Fringante septuagénaire au carré blanc soigneusement peigné, elle prépare sa récolte d’olives sur la colline. Fille du pays, propriétaire terrienne depuis des années, elle arrive sur sa parcelle et tombe nez-à-nez sur deux couples de Marseillais, sacs de récolte en main.

Stupeur de la propriétaire, stupéfaction des voleurs.

La colline du Mont d’Or a la particularité d’être divisée en multitude de parcelles d’oliviers, propriétés d’oléiculteurs récoltants, mais d’être considérée comme un « jardin » de la ville, où les Manosquins peuvent courir sur les chemins ou promener leurs chien.
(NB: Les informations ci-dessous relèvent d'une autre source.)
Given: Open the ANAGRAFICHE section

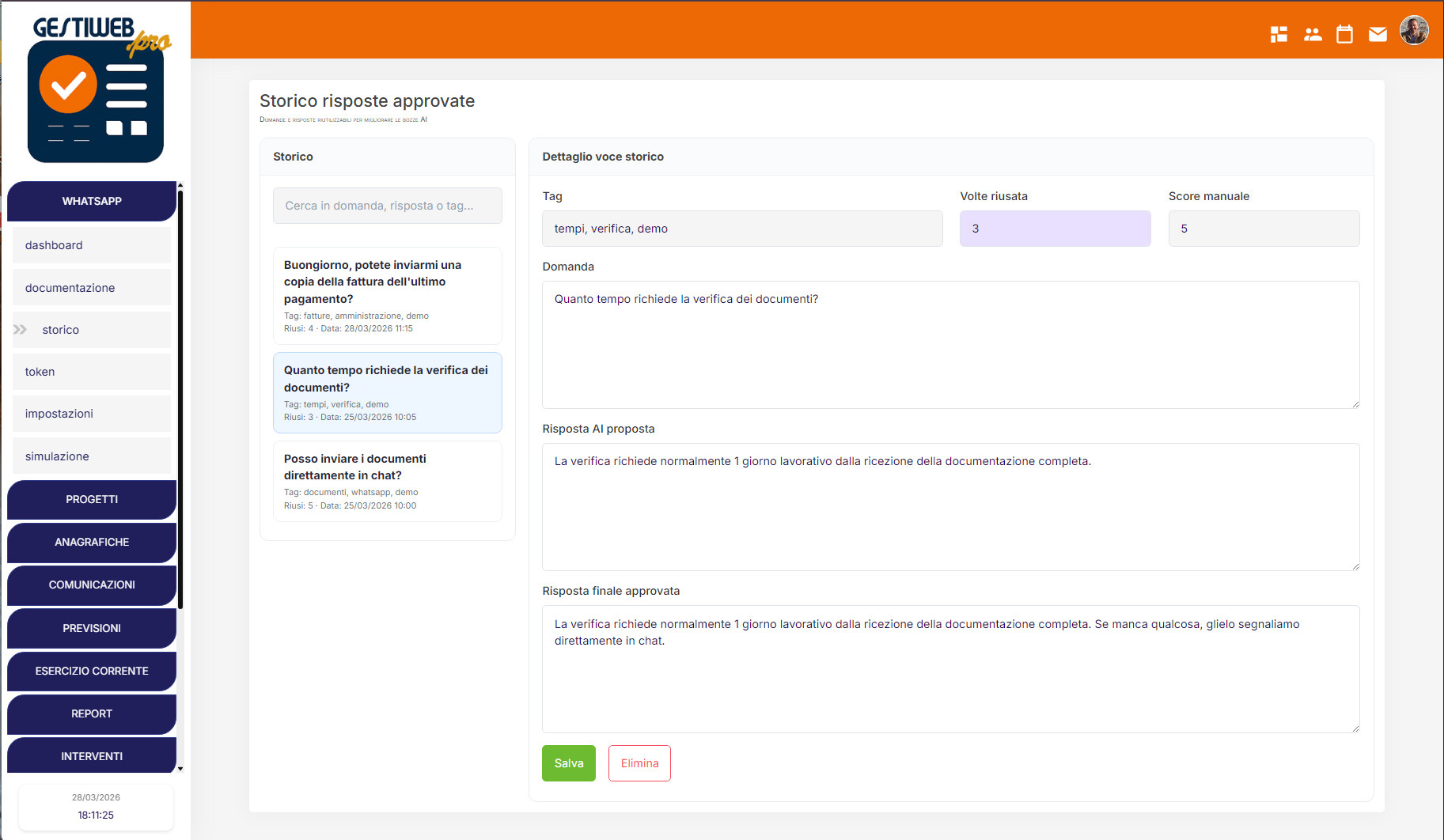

Les oliveraies y sont privées, les sentiers, publics.

« Non mais, qu’est-ce que vous faites là ? C’est une propriété privée.

– On est venu récolter les arbres. »

Passons sur le fait que les moulins ne sont pas encore ouverts et que les olives sont plus jaunes que vertes, ou que l’huile du Mont d’Or est âpre et astringente si on la récolte trop tôt.

« Mais ce sont mes arbres.

– Bah oui, mais on est déjà venu les récolter l’an dernier parce que personne ne les faisait.

– J’étais pas en état de récolter, j’étais malade, » explique la propriétaire avant de se reprendre : « Mais c’est pas une raison !

– Attendez, vous n’allez pas les récolter cette année quand même ?! » s’offusquent les voleurs.

Non mais c’est vrai, n’ayons pas l’outrecuidance de récolter les oliviers que nous entretenons toute l’année. Ça ennuierait les voleurs d’olives.